▶ [Problem requirements]: Give the listing again exactly, omitting its images.

▶ [Exercise input]:
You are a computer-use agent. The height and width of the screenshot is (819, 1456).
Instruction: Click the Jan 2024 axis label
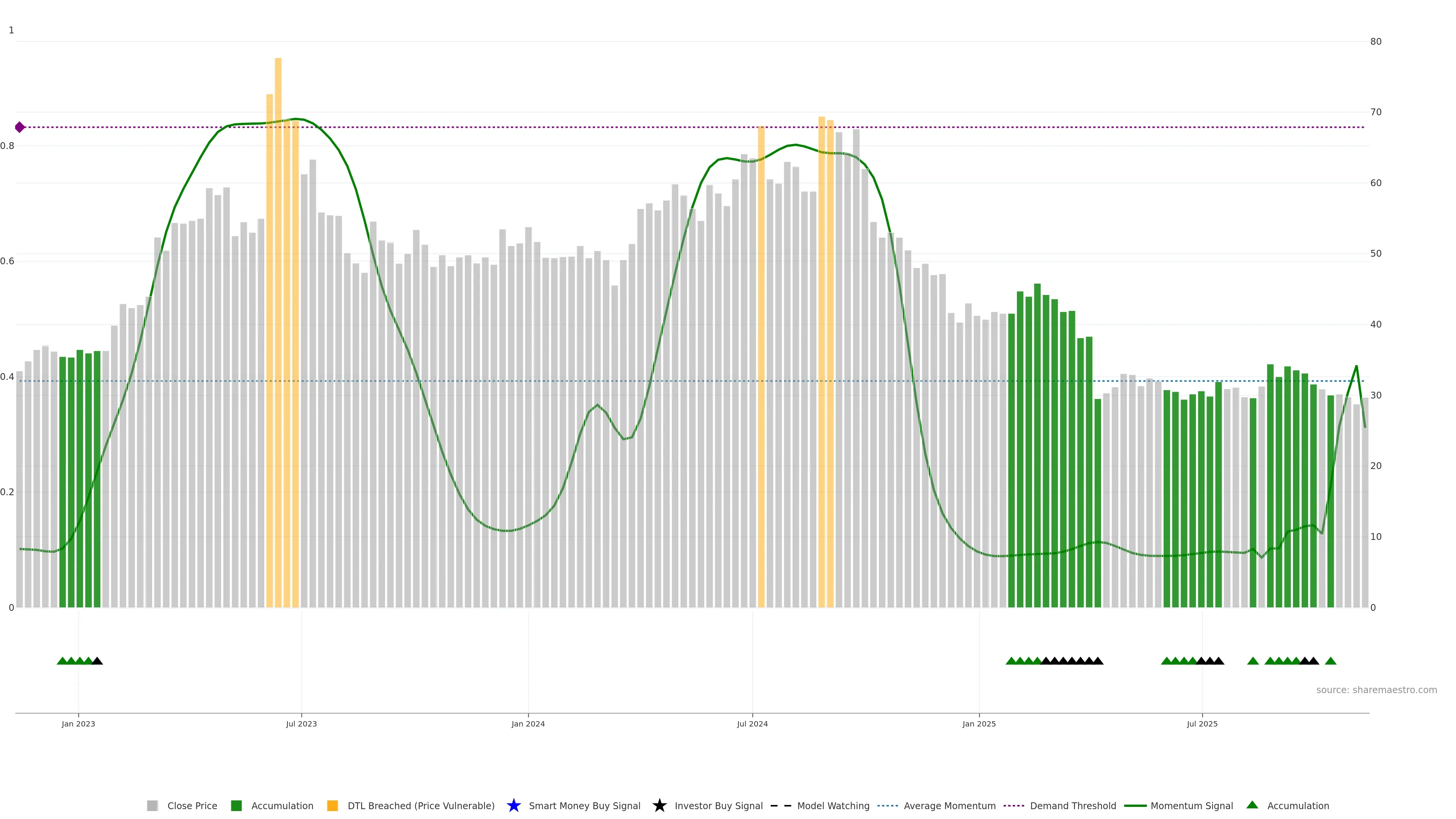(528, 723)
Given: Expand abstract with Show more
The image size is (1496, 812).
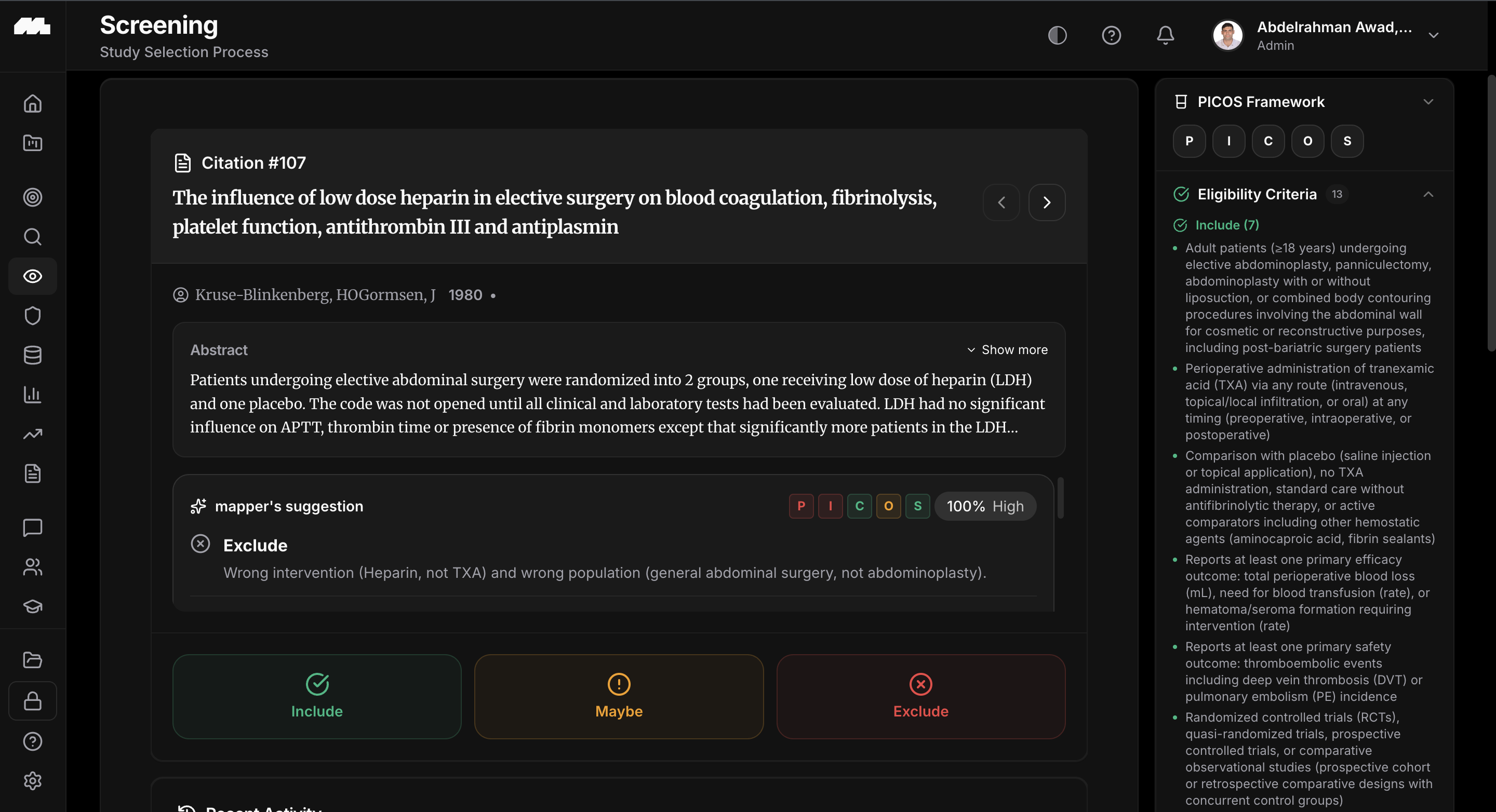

▶ [Exercise answer]:
You are a computer-use agent. The height and width of the screenshot is (819, 1456).
Instruction: Click the Jan 2024 axis label
(528, 723)
Given: Expand abstract with Show more
The image size is (1496, 812).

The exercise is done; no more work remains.